PAGE EXCERPT below:

I am imitating the last-named to a certain extent in timber in the vaulting of the nave of Chester Cathedral, where, though the springers exist, the vaulting has never been completed.

Liernes are not placed at right angles to the surface of the vaulting, but in a vertical plane; perhaps from the facility it affords for setting them out on the ground plan.

We find the same cause regulating the geometrical system adopted for setting out the stones forming the bosses, which had also to contain a short piece of the impinging ribs. Professor Willis, in his admirable papers on vaulting, gives in minute detail the method adopted, showing that, to facilitate the operation, they made the upper surface of the boss-stone horizontal, to serve as a sort of drawing-board on which to draw the plan of the intersecting ribs. I have tested this in several instances. In the western part of the nave at Westminster, there being no outer thickness of stone vaulting, the boss-stones appear, and their surfaces are horizontal. On sweeping away the accumulation of dust and rubbish which covers them, I found, sure enough, the centre and side lines of all the ribs carefully drawn upon them.

End of PAGE EXCERPT.
PROVIDED INFORMATION below:

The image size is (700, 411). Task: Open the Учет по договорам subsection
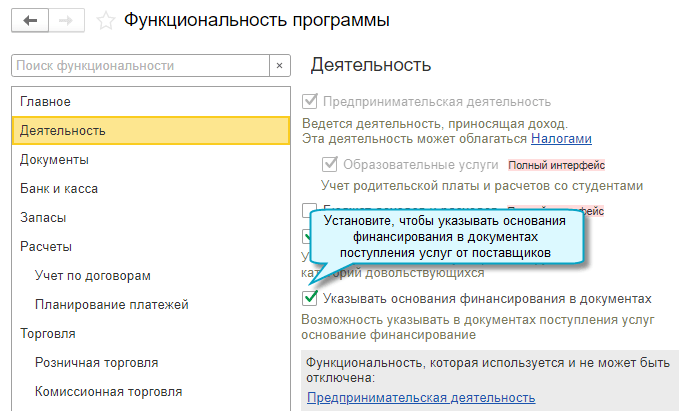[x=92, y=275]
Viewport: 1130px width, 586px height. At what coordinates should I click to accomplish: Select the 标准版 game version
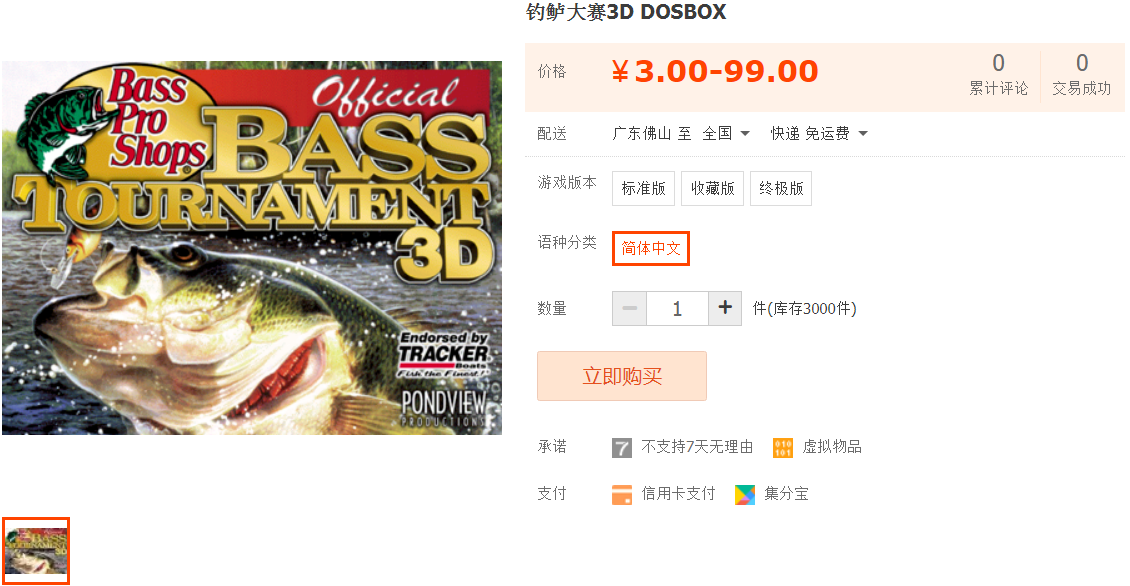click(x=644, y=188)
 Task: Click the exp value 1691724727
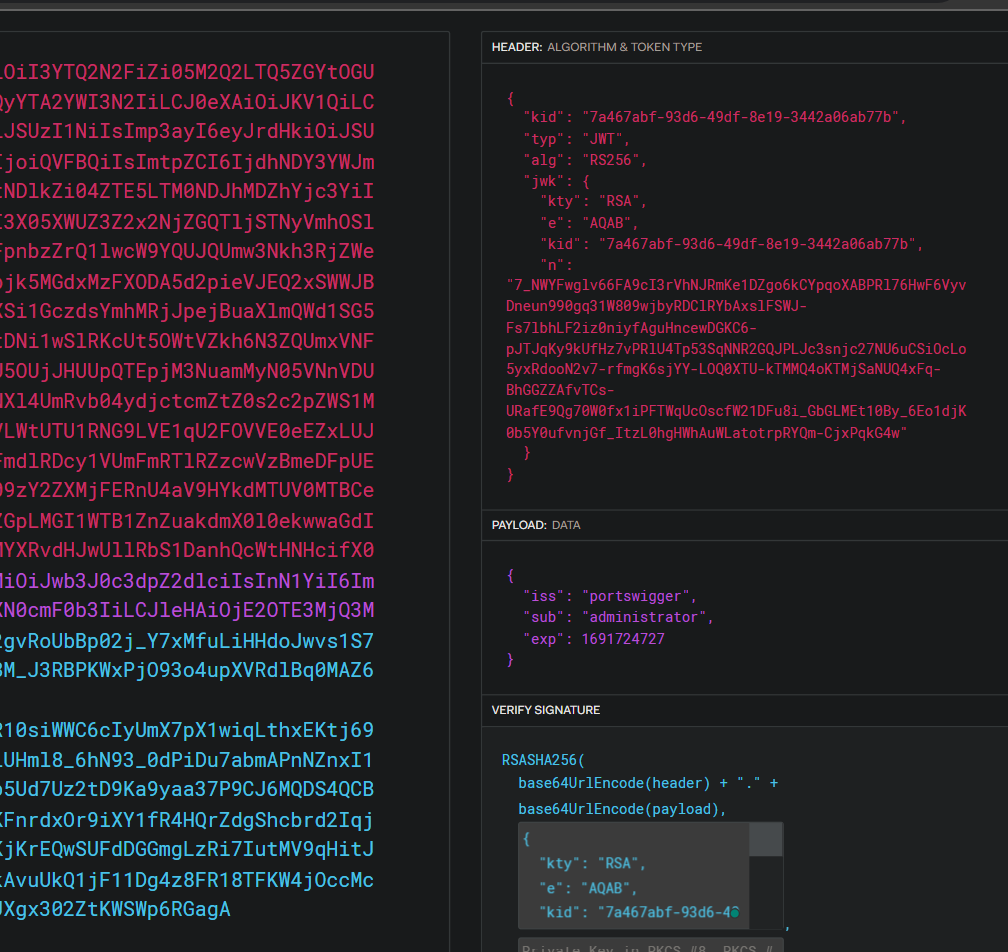pyautogui.click(x=623, y=639)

End of PROVIDED INFORMATION.

- TASK BRIEF -
From the vaulting passage, list every component of a vault that it names with a technical term. Nothing in the listing is needed here.

- FINISHED TASK -
- springers
- liernes
- ribs
- bosses (boss-stones)